:: Data to use ::

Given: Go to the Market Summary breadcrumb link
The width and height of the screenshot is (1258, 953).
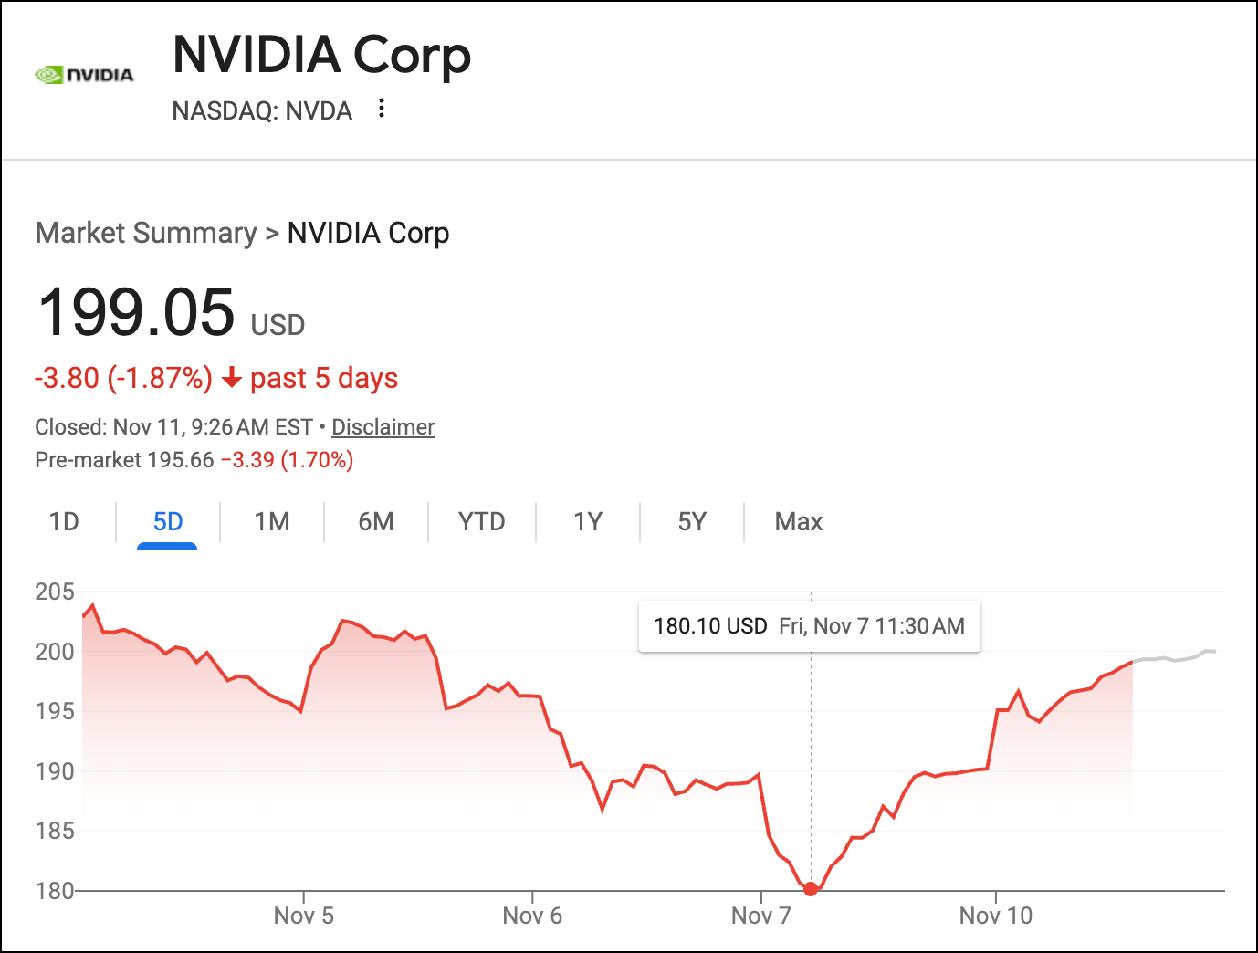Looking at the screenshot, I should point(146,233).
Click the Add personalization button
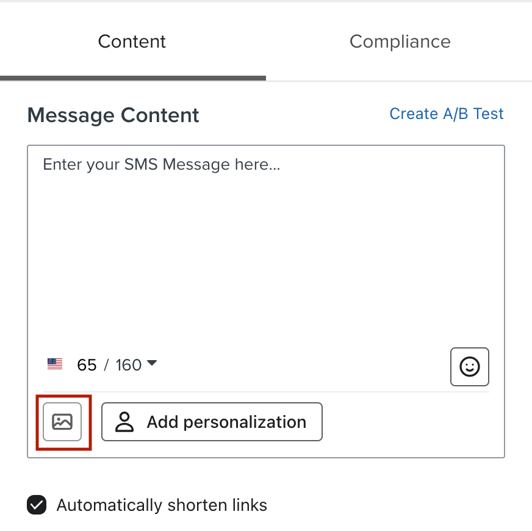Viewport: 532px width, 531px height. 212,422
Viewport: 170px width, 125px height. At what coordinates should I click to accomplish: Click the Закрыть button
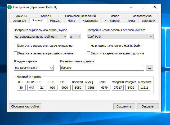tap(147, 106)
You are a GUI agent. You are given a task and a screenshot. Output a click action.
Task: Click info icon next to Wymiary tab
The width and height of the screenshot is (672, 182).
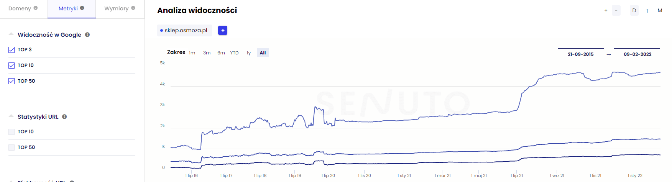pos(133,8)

:::

Your assignment
Every line above should be repeated exactly; pictures stay out of the copy.

Answer
Given: Go to the Market Summary breadcrumb link
The width and height of the screenshot is (1258, 953).
Looking at the screenshot, I should point(146,233).
Click the Add personalization button
Viewport: 532px width, 531px height. 212,422
Viewport: 170px width, 125px height. At what coordinates should I click to accomplish: Click the Закрыть button
tap(147, 106)
You are a GUI agent. You are given a task and a screenshot. Output a click action.
Task: Click info icon next to Wymiary tab
The width and height of the screenshot is (672, 182).
pos(133,8)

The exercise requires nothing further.